What to produce: Copy the material below word for word, from the line containing "Given: Expand the Contract" through the end, including both of those lines.

Data excerpts:
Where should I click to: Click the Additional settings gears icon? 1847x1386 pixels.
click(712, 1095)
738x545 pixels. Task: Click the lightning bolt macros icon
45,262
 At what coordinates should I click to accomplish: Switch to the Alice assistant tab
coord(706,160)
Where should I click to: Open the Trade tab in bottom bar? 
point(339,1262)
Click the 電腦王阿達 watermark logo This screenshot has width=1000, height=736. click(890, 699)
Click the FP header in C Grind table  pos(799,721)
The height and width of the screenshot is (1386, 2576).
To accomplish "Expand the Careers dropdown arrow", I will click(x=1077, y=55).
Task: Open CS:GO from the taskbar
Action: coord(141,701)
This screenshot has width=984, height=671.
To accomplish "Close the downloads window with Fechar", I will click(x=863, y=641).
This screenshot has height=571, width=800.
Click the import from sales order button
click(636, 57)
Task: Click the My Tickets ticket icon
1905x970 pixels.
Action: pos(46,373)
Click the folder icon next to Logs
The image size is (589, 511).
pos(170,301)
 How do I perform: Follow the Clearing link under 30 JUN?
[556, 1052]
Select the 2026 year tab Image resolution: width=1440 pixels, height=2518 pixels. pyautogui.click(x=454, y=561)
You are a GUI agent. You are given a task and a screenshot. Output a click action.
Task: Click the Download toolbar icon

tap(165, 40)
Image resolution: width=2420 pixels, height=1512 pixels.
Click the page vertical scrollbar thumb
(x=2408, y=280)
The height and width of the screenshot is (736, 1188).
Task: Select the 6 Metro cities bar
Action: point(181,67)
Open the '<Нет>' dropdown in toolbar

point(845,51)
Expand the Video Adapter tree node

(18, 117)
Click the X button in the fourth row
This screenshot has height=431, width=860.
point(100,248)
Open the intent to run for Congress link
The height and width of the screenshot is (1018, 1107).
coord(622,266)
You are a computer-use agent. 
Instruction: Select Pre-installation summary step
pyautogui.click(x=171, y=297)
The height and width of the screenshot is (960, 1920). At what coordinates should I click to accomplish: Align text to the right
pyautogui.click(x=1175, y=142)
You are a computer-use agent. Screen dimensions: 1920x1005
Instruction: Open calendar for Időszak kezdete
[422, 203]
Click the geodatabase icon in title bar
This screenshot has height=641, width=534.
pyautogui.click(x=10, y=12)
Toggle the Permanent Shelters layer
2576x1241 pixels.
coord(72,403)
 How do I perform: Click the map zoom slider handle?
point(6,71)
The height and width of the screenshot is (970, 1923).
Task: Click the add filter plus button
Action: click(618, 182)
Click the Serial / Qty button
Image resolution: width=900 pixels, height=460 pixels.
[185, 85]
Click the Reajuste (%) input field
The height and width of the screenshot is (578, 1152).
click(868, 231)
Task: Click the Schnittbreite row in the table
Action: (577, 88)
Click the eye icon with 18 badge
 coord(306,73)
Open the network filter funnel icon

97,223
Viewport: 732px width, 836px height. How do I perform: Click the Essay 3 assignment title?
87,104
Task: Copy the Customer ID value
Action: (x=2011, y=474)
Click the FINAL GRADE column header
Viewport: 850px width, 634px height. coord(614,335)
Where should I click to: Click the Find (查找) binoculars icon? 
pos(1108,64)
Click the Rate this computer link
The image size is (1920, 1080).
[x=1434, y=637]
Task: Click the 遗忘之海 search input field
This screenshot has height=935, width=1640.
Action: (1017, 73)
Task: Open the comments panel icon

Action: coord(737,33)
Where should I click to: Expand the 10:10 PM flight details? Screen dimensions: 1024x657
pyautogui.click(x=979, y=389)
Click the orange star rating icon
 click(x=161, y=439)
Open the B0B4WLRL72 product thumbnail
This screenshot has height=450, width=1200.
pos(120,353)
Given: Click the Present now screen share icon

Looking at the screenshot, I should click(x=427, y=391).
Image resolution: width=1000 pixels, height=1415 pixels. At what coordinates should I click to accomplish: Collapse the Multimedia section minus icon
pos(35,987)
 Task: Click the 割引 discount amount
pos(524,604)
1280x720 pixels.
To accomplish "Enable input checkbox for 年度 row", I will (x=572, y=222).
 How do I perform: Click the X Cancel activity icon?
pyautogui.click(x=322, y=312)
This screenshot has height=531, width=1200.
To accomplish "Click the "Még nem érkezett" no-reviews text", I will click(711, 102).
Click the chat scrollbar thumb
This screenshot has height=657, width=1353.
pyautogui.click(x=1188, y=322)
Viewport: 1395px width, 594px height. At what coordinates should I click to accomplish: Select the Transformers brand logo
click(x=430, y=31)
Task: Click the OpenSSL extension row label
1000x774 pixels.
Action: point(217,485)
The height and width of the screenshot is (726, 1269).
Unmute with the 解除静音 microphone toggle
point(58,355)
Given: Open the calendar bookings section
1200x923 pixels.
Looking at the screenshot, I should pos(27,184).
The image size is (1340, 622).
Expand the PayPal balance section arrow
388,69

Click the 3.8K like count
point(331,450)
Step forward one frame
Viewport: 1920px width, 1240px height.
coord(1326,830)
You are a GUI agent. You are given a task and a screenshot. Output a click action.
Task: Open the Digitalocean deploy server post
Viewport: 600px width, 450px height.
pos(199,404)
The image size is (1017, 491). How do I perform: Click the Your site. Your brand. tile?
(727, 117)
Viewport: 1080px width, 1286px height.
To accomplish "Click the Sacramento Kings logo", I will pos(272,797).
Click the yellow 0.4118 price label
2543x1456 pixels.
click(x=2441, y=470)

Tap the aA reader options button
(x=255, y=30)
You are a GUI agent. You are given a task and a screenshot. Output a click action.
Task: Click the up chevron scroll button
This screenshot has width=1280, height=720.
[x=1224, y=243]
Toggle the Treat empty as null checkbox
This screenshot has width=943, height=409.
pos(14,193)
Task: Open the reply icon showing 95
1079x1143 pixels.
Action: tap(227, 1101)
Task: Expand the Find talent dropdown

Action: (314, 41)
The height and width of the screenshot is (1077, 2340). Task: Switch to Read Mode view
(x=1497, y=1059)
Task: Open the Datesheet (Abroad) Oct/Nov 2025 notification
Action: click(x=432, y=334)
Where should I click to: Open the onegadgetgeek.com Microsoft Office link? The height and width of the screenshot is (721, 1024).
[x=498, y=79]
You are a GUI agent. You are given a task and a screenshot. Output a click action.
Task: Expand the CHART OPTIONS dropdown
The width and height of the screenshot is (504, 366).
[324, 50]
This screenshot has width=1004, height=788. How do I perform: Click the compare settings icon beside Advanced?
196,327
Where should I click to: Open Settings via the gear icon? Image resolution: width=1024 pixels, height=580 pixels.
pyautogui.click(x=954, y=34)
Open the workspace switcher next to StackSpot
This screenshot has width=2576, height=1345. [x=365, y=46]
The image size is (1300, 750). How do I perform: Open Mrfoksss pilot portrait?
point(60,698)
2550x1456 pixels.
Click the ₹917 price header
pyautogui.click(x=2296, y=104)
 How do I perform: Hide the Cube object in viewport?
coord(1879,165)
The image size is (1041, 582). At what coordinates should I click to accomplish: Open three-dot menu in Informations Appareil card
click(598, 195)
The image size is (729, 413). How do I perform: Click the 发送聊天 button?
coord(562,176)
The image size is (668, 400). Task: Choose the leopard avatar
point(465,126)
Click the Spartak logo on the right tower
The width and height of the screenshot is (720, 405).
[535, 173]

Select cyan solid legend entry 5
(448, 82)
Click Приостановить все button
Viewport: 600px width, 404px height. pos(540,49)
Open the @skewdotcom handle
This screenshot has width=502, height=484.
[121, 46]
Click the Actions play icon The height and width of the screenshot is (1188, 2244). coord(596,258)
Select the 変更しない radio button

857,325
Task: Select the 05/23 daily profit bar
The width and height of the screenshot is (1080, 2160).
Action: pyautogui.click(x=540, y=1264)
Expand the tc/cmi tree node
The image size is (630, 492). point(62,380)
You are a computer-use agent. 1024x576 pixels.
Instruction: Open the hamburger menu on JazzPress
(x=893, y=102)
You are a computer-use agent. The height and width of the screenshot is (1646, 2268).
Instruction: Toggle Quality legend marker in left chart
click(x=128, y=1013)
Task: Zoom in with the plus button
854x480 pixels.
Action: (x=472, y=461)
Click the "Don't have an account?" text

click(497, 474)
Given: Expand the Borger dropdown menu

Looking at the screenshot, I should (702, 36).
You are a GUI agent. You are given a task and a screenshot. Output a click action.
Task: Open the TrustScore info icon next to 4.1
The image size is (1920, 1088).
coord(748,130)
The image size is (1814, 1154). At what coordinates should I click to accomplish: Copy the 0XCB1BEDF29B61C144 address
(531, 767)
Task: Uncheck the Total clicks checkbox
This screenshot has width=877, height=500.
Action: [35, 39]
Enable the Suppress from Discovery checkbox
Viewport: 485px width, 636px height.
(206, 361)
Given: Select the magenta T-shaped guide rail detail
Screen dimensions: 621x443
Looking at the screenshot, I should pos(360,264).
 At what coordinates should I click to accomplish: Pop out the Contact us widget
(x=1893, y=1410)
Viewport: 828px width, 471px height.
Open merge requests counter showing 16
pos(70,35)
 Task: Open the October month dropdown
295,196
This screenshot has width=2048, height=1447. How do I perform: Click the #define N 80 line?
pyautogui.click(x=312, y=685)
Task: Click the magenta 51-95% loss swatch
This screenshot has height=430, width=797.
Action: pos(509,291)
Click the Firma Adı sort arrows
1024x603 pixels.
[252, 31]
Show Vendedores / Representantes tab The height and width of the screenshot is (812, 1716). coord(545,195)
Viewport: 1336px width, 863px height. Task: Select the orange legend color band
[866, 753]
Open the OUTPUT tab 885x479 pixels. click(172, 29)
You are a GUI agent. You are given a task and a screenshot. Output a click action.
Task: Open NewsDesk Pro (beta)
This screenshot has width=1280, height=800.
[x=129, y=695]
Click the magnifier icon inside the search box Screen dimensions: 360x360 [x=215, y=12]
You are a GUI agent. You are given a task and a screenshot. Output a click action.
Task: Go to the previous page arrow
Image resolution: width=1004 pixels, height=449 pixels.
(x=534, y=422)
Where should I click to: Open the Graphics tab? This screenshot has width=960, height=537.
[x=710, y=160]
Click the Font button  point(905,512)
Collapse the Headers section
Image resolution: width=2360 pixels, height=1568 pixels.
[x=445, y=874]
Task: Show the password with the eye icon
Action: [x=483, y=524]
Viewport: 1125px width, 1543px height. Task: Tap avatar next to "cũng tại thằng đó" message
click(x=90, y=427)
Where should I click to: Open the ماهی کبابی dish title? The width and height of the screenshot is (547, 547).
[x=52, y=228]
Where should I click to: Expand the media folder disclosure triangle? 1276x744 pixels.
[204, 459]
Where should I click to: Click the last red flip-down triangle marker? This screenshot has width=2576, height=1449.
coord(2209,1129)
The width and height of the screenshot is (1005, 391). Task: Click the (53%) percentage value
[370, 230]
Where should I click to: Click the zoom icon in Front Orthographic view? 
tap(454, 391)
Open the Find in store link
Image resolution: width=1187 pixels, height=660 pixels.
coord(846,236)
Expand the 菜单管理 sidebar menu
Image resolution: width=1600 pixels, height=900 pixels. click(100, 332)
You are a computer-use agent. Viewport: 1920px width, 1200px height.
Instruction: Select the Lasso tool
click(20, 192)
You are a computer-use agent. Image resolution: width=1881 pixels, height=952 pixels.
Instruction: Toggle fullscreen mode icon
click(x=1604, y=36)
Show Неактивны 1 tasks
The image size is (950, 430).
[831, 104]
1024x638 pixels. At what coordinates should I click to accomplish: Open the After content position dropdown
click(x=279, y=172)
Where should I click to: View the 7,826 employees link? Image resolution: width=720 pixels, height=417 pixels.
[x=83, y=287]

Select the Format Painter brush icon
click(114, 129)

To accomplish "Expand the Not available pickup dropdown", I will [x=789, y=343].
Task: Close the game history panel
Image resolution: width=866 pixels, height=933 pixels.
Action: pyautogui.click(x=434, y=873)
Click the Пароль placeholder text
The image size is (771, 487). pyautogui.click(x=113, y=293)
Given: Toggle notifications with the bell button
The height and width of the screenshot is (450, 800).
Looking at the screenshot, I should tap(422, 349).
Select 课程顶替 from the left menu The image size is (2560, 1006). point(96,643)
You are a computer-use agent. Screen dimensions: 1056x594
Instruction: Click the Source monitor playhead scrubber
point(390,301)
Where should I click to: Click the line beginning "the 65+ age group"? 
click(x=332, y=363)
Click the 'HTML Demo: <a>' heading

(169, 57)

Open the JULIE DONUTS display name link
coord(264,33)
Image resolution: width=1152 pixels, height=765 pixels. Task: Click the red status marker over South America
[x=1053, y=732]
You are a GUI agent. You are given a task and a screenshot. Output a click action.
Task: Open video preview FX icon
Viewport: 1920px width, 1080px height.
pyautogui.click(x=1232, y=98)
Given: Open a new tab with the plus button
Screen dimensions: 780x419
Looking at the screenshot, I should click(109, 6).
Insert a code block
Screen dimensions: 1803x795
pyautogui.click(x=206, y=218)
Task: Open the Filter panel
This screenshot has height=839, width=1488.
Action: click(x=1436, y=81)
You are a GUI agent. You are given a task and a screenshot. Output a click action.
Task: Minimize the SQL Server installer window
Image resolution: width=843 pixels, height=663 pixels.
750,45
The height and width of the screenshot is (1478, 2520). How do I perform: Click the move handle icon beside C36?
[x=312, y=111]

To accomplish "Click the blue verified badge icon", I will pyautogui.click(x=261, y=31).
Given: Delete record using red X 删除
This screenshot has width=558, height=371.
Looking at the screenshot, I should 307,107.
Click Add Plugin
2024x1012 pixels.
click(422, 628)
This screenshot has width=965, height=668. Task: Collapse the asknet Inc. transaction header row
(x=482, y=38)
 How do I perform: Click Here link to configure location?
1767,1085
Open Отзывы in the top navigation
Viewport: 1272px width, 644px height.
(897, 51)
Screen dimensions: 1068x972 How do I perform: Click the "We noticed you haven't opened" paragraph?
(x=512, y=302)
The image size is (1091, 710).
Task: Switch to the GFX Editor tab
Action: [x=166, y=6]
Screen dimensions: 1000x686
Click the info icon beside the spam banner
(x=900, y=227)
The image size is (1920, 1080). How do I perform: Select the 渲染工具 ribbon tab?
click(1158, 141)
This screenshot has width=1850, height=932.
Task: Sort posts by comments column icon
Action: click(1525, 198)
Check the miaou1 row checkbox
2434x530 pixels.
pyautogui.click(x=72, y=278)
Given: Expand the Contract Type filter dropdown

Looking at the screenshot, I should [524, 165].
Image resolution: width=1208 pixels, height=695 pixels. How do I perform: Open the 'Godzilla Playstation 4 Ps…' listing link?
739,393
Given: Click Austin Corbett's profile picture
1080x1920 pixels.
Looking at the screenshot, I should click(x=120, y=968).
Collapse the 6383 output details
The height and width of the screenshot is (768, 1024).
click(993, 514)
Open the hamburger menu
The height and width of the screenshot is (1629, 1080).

Task solution:
Given: Expand the Contract Type filter dropdown

Looking at the screenshot, I should [524, 165].
Image resolution: width=1208 pixels, height=695 pixels. How do I perform: Open the 'Godzilla Playstation 4 Ps…' listing link?
739,393
Given: Click Austin Corbett's profile picture
1080x1920 pixels.
Looking at the screenshot, I should click(x=120, y=968).
Collapse the 6383 output details
The height and width of the screenshot is (768, 1024).
click(993, 514)
Open the hamburger menu
The height and width of the screenshot is (1629, 1080).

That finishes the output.